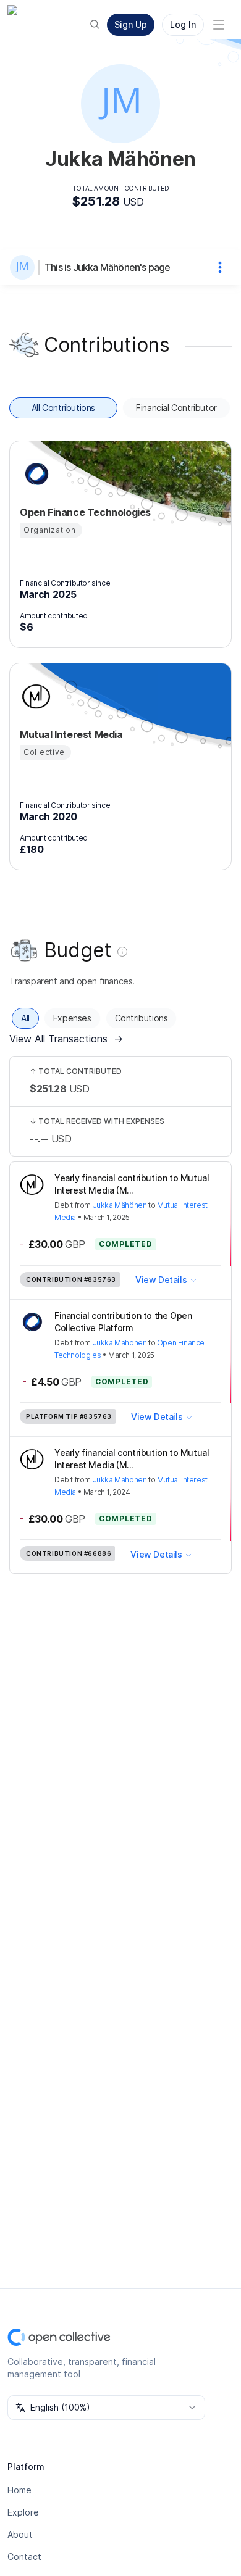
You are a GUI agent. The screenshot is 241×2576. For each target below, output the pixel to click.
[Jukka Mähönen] (25, 267)
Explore (23, 2512)
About (20, 2534)
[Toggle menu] (218, 24)
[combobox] (106, 2407)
----------------
● **PROBLEM TO SOLVE**
A precise copy of each record, with the images removed, should be output.

● **YOUR RESPONSE**
You are a GUI agent. The screenshot is 241×2576. For each target below, output the pixel to click.
[Jukka Mähönen] (25, 267)
Explore (23, 2512)
About (20, 2534)
[Toggle menu] (218, 24)
[combobox] (106, 2407)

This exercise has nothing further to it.